● **Provided passage**:
-------

Novita AI Now Offers Qwen-Image: Advanced 20B Text-to-Image Model with Superior Text Rendering

Qwen-Image on Novita AI

We’re excited to announce that Qwen-Image is now available on Novita AI at just $0.02 per image! This groundbreaking 20B MMDiT image foundation model brings significant advances in complex text rendering and precise image editing to our AI inference platform.

About Qwen-Image

Qwen-Image is a 20B MMDiT image foundation model that achieves significant advances in complex text rendering and precise image editing. The model represents a major breakthrough in AI-powered image generation technology.

The key features include:

  • Superior Text Rendering: Qwen-Image excels at complex text rendering, including multi-line layouts, paragraph-level semantics, and fine-grained details. It supports both alphabetic languages (e.g., English) and logographic languages (e.g., Chinese) with high fidelity.
  • Consistent Image Editing: Through our enhanced multi-task training paradigm, Qwen-Image achieves exceptional performance in preserving both semantic meaning and visual realism during editing operations.
  • Strong Cross-Benchmark Performance: Evaluated on multiple public benchmarks, Qwen-Image consistently outperforms existing models across diverse generation and editing tasks, establishing a strong foundation model for image generation.
Overview of the Qwen-Image architecture.
Source from: Tech Report 

Proven Performance

Qwen-Image has been comprehensively evaluated across multiple public benchmarks, including GenEval, DPG, and OneIG-Bench for general image generation, as well as GEdit, ImgEdit, and GSO for image editing. Qwen-Image achieves state-of-the-art performance on all benchmarks, demonstrating its strong capabilities in both image generation and editing.

Furthermore, results on LongText-Bench, ChineseWord, and TextCraft show that it excels in text rendering—particularly in Chinese text generation—outperforming existing state-of-the-art models by a significant margin. This highlights Qwen-Image’s unique position as a leading image generation model that combines broad general capability with exceptional text rendering precision.

-------

● **Source excerpt**:

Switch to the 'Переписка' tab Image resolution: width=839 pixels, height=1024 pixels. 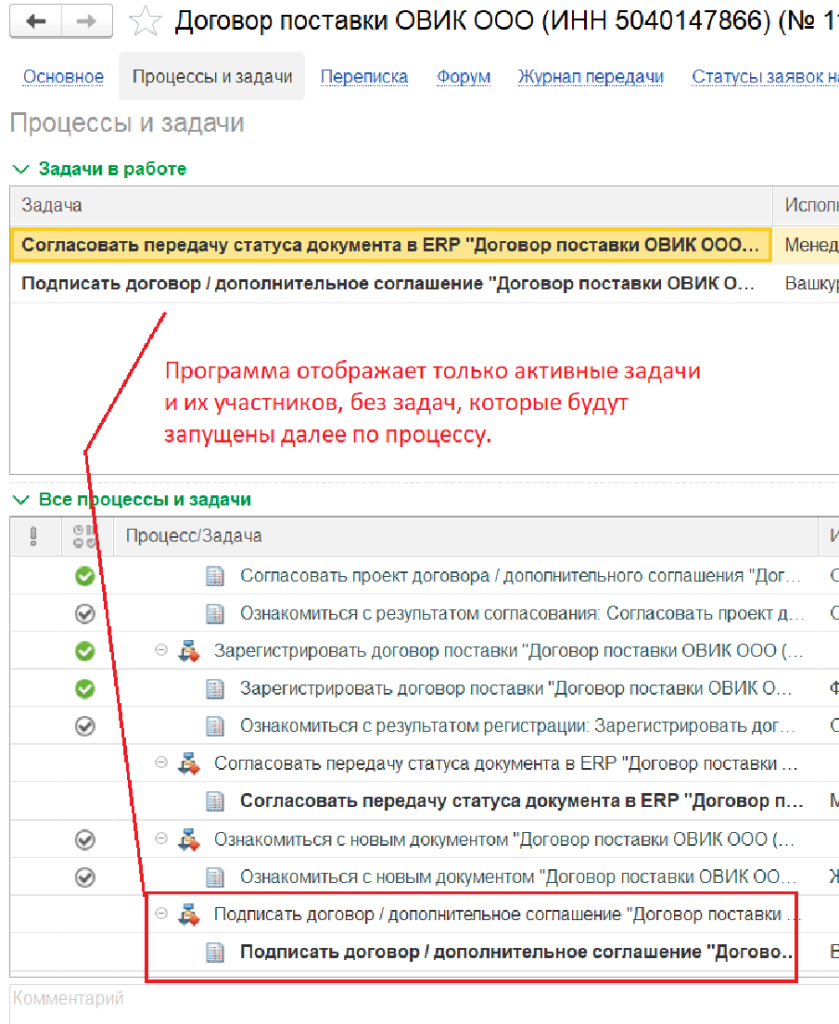tap(364, 77)
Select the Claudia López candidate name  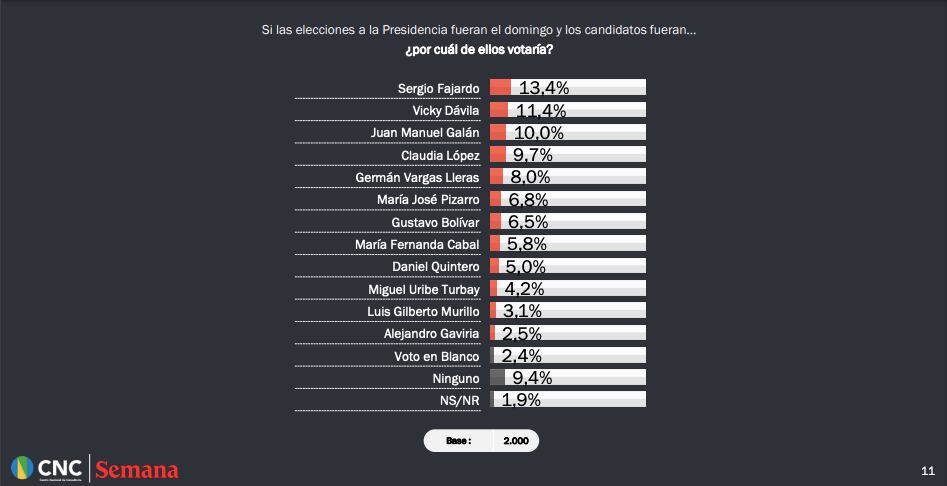pos(440,155)
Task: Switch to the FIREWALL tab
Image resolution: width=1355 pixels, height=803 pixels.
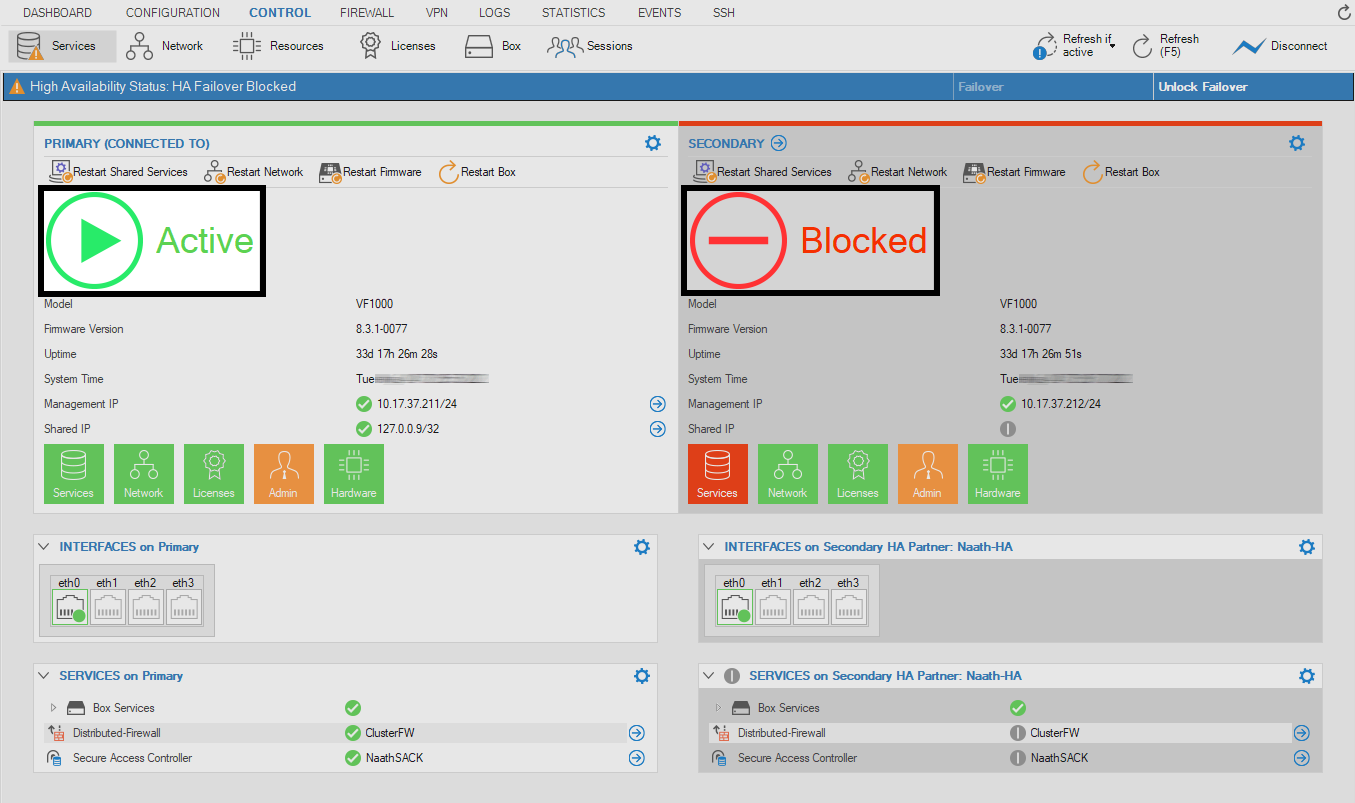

-------

● **Problems**:
a: From the Qwen-Image announcement, reproduce word for word the part starting with "Qwen-Image on Novita" and going on through "with high fidelity.".
b: Name every key feature that the Qwen-Image announcement lists for the model.
c: In the Qwen-Image announcement, turn the paragraph beginning "Qwen-Image has been comprehensively evaluated" into a short list that keeps its main facts.

● **Outputs by task**:
a:
Qwen-Image on Novita AI

We’re excited to announce that Qwen-Image is now available on Novita AI at just $0.02 per image! This groundbreaking 20B MMDiT image foundation model brings significant advances in complex text rendering and precise image editing to our AI inference platform.

About Qwen-Image

Qwen-Image is a 20B MMDiT image foundation model that achieves significant advances in complex text rendering and precise image editing. The model represents a major breakthrough in AI-powered image generation technology.

The key features include:

  • Superior Text Rendering: Qwen-Image excels at complex text rendering, including multi-line layouts, paragraph-level semantics, and fine-grained details. It supports both alphabetic languages (e.g., English) and logographic languages (e.g., Chinese) with high fidelity.

b:
Superior Text Rendering
Consistent Image Editing
Strong Cross-Benchmark Performance

c:
- Qwen-Image was tested on several public benchmarks.
- General image generation benchmarks: GenEval, DPG and OneIG-Bench.
- Image editing benchmarks: GEdit, ImgEdit and GSO.
- It reached state-of-the-art results on all of them, which shows strong image generation and editing.